One place where the difference is evident is on the reddit.com homepage. Below are snapshots, the first with GDI Classic rendering mode and the second with the default DirectWrite rendering mode:

Note how differently the menu strip at the top is laid out, it’s almost as if different fonts were used! That’s because 10px Verdana is spaced very differently in the two modes. Use subpixel explorer to play around with this, few other fonts show this dramatic a spacing difference.

The image below shows GDI mode hinting and spacing of Verdana varying across a variety of sizes, in this case 9-13px, 16px and 24px in ascending order, rendered with subpixel grayscale values and normalized to the same size. Note how glyphs in 9px Verdana are hinted and spaced very differently from those of 24px Verdana, the capital ‘C’ is radically so:

With DirectWrite rendering, spacings and glyph rendering stays relatively consistent across the same range of sizes:

Variations like this reflect design choices made when a given font was designed. For example, Calibri renders consistently with both GDI and DirectWrite. The first two lines below show 9px and 24px Calibri rendered with GDI and the two lines below that show the same sizes with DirectWrite:

Below is an example showing how the spacing differences between GDI and DirectWrite affects the readability of actual content. The example shows 11px and 12px Tahoma, rendered with GDI and the default DirectWrite rendering modes:

The difference at 11px is quite dramatic, similar to the reddit.com menu it’s as if a different font was used. But note how with GDI each size seems to be it’s own font with it’s own idiosyncracies. At 12px, Tahoma in GDI tends to have clumps of letters with odd spacing, such as “increasingly”, “Mozilla”, “since”, and “collaborative”. Most users won’t be aware of such subtleties but these are just the sort of thing that trips up the process of scanning through text. The DirectWrite spacing stays fairly even across the two sizes.

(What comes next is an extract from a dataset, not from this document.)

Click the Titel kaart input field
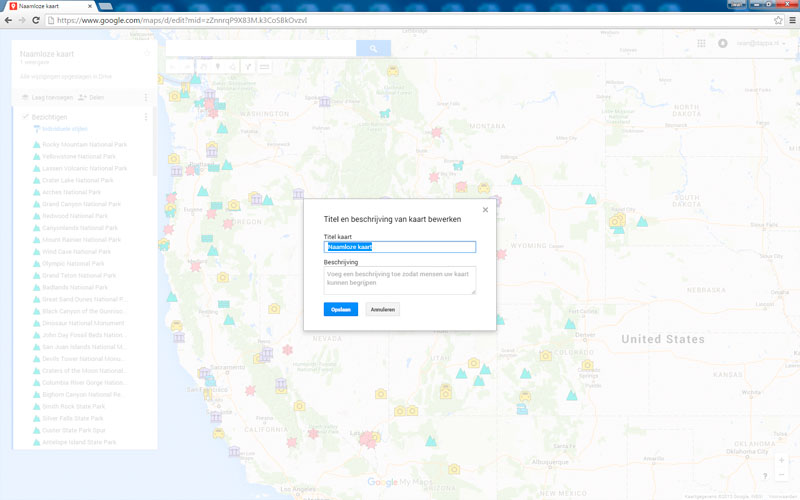Screen dimensions: 800x500 399,247
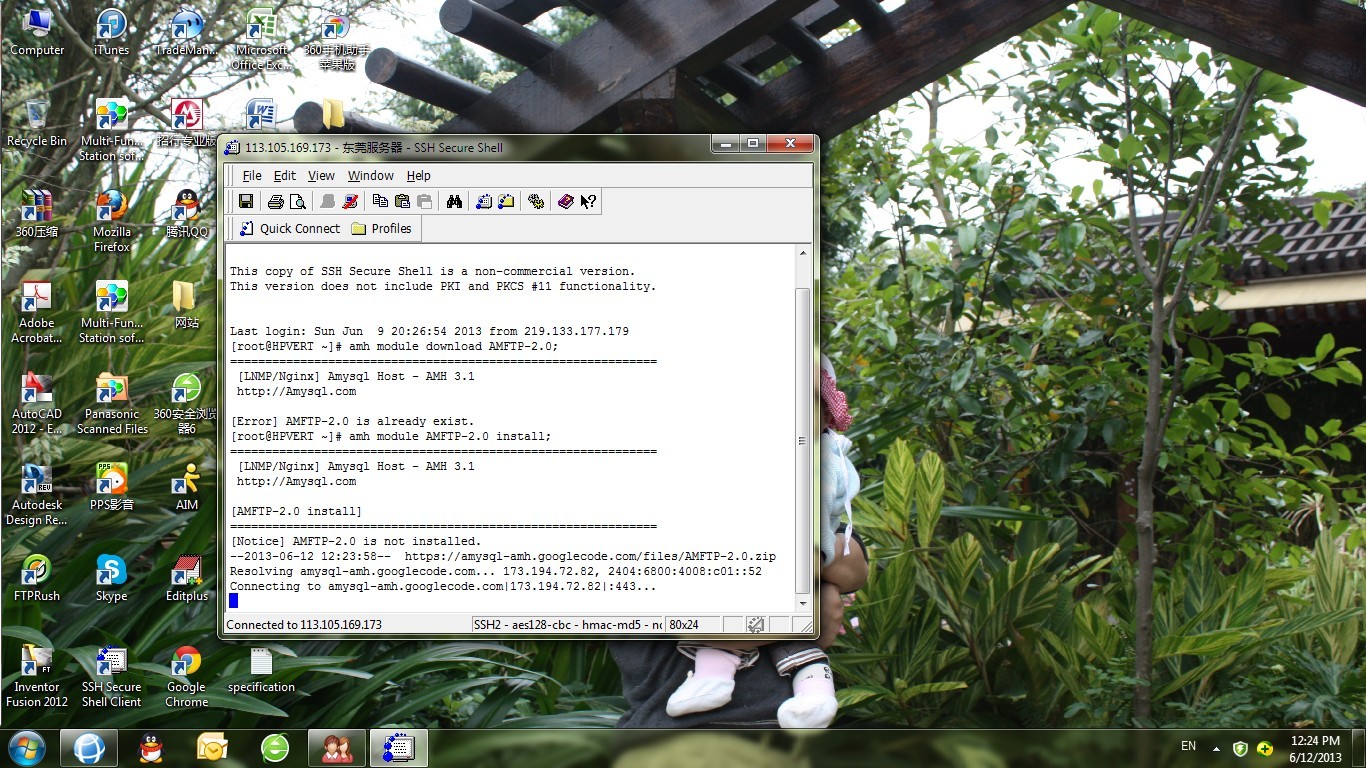Open a New Terminal Window icon

pyautogui.click(x=484, y=201)
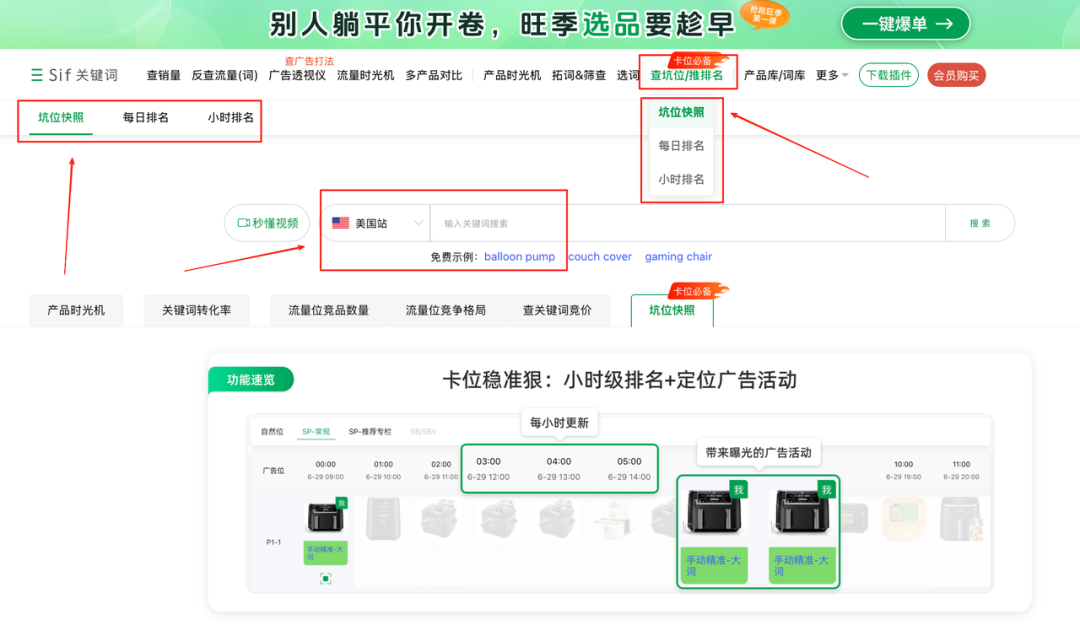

It’s tempting to view these differences as just a user preference issue, some will prefer text one way, some the other way. That’s certainly true but there’s also the issue of consistency with an author’s original design intent. Designers tend to choose fonts at small sizes very carefully and when renderings differ so much we need to remember that a designer was probably designing with the GDI rendering in mind.

Rasterization differences

The other key difference between GDI and DirectWrite rendering is that the glyph rasterization is slightly lighter in the DirectWrite modes. The image below shows 12px Segoe UI in GDI and DirectWrite modes:

Microsoft has to some extent recognized the lightness problems in the DirectWrite rendering of some fonts. They recently shipped an update that adjusted the hinting at small sizes on commonly used fonts such as Arial, Tahoma, and Verdana so that DirectWrite would rasterize them more clearly. To confirm that you have the updated fonts, check Windows Update for KB2545698. Or verify the version number on the font, the updated version of Arial Regular is Arial 5.10, the previous version was Arial 5.06.

The image below shows the difference in DirectWrite rendering for Arial, Tahoma and Verdana at 12px both at actual size and enlarged with subpixels rendered as grayscale values. The GDI rendering is unaffected by the update.

Note that this update only affects text rendered at 11px, 12px or 13px sizes, there’s no change for text rendered at other sizes.

Changes for Firefox 7

Because of the large differences between GDI and DirectWrite renderings for some fonts at small text sizes, for Firefox 7 we’ve implemented a pref that specifies a list of fonts for which GDI rendering will be used at sizes below 16px. By default the list contains fonts such as Arial, Tahoma, Verdana, Trebuchet MS, Segoe UI and Consolas. Downloadable fonts will always use DirectWrite.

Users can still force a given rendering mode to be used by default, this will override the list of families that use GDI Classic rendering mode (and also affect downloadable font rendering). Over time we may adjust this list as fonts are updated or as users point out problems with specific fonts.